Which lines of the records contain "computer"? Collect every one of them.

------------------------------

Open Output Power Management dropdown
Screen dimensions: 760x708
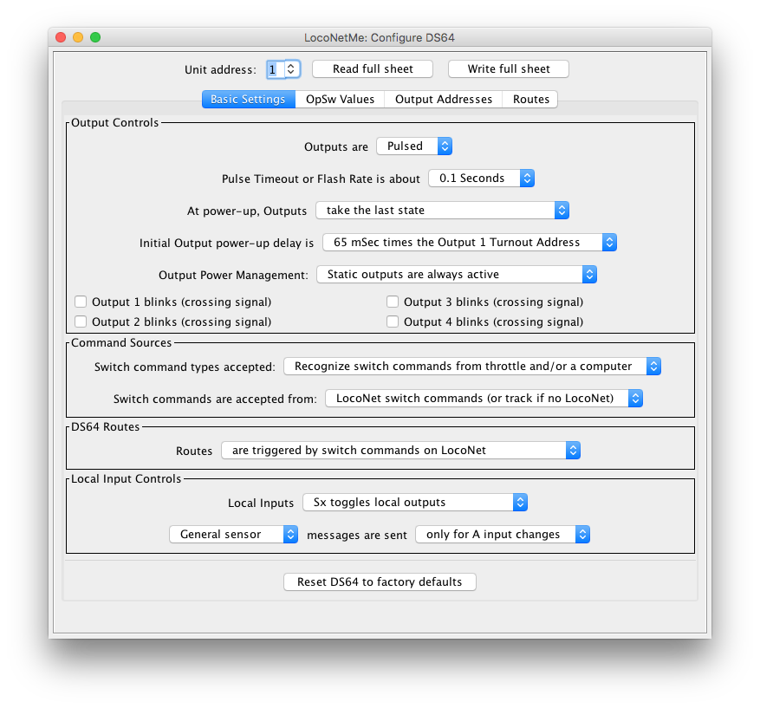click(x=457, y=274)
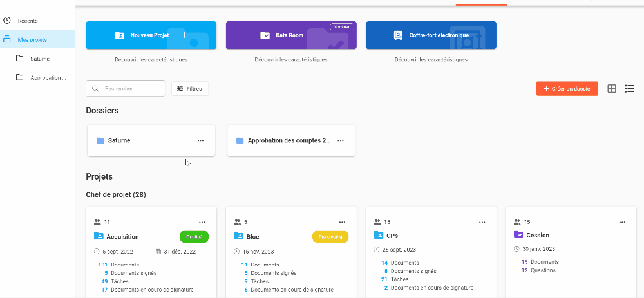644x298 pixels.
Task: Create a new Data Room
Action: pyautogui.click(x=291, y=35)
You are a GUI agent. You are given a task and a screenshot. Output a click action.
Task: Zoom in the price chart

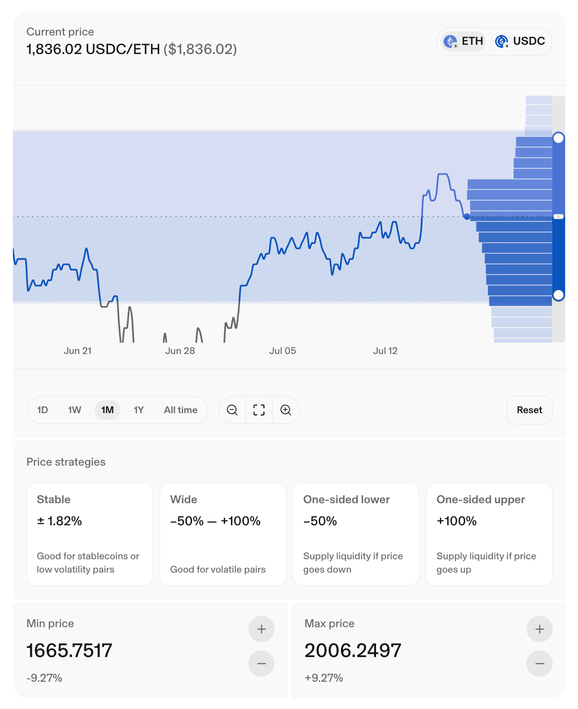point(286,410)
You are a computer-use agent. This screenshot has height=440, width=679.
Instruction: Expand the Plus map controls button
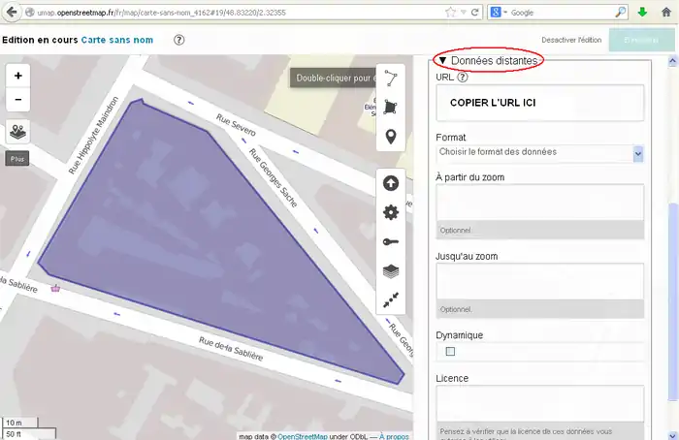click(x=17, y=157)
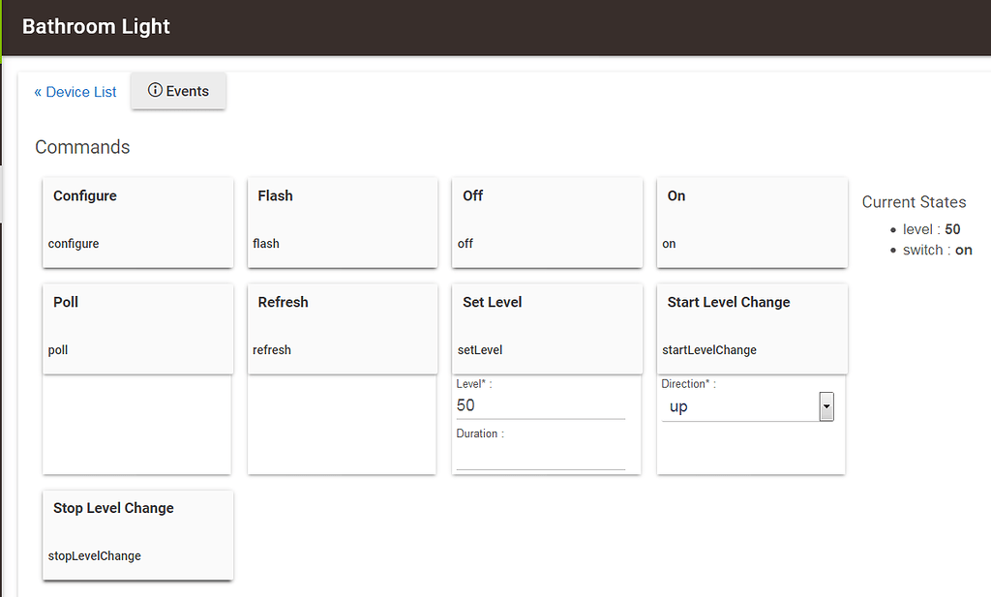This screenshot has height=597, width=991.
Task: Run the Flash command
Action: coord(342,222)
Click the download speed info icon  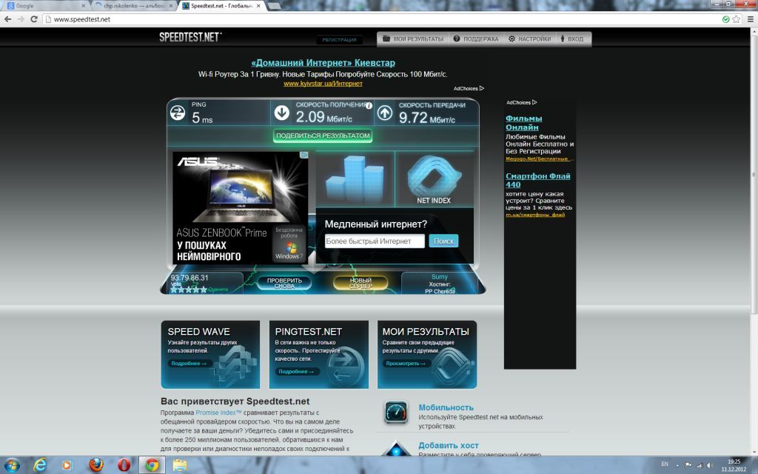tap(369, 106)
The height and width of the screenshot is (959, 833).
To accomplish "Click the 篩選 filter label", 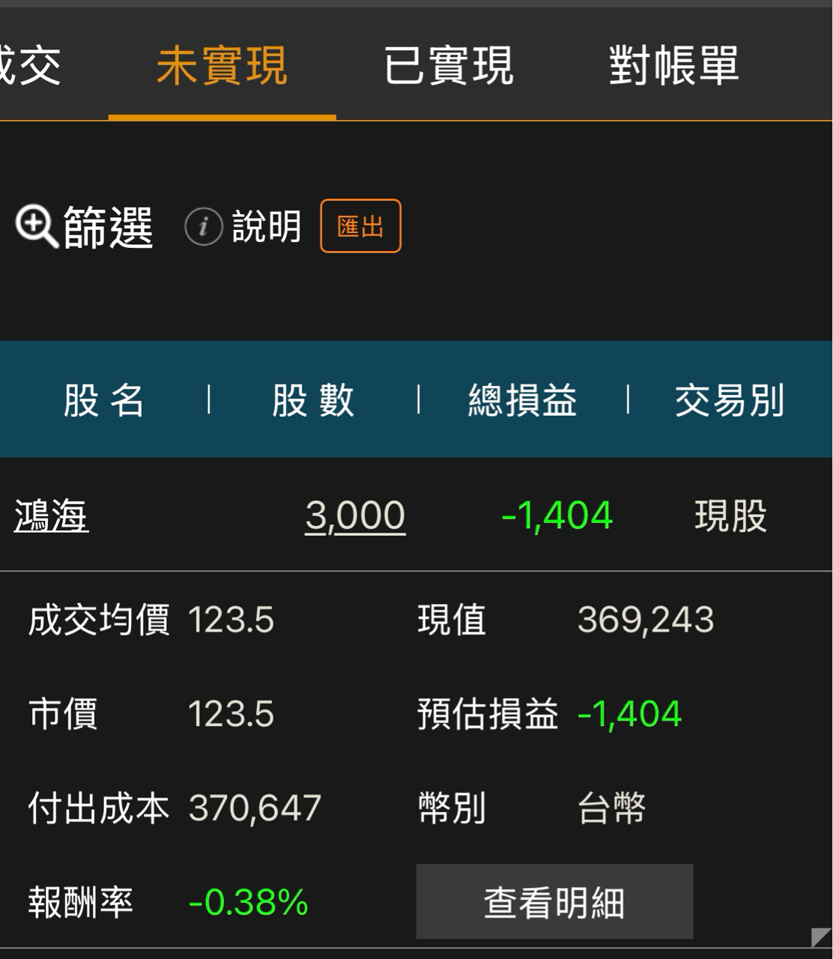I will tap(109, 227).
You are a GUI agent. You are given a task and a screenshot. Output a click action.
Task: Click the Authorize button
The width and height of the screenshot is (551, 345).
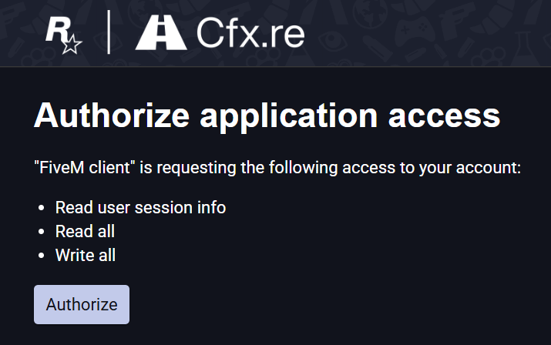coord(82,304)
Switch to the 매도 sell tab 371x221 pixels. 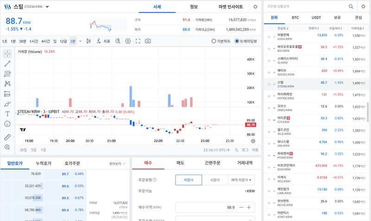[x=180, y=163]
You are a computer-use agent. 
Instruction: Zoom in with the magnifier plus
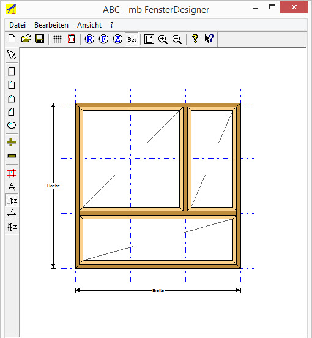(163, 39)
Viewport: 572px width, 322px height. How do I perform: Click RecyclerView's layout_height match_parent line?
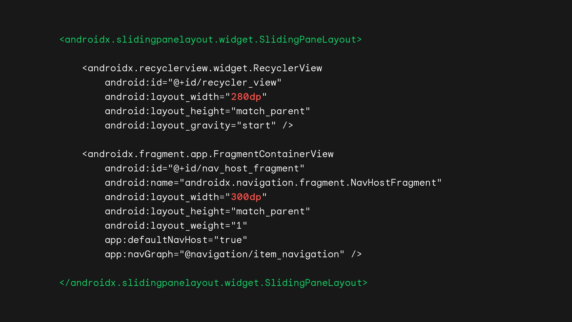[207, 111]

------------------------------

- _Solution to this exercise_
You are a computer-use agent. This screenshot has height=440, width=679.
You are a computer-use agent. 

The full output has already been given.